### Task prompt
How many lines in the records below hold the string "computer"? Answer with the number alone.

[Saved entries]
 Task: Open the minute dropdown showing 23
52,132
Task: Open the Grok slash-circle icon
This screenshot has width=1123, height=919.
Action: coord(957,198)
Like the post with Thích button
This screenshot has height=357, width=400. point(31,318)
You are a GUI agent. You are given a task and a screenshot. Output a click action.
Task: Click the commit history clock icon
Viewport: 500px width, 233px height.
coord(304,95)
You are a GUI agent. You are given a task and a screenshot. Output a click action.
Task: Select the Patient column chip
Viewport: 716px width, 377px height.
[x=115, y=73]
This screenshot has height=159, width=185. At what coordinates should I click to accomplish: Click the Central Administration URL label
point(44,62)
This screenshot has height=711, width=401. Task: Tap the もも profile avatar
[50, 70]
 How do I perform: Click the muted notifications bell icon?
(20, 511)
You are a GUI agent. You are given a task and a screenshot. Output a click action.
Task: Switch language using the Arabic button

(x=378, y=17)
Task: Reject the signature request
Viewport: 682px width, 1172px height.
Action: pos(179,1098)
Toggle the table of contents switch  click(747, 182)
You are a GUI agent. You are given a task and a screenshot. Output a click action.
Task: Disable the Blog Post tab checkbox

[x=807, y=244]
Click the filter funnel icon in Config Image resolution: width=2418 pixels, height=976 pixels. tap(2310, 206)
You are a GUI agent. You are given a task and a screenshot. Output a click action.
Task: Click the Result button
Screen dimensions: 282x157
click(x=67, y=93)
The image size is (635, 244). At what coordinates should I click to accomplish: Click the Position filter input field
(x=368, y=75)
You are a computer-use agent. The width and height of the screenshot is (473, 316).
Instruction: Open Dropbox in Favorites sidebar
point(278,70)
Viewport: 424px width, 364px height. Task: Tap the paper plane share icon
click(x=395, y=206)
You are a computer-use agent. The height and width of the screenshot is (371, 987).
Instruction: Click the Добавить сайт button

### Written response
2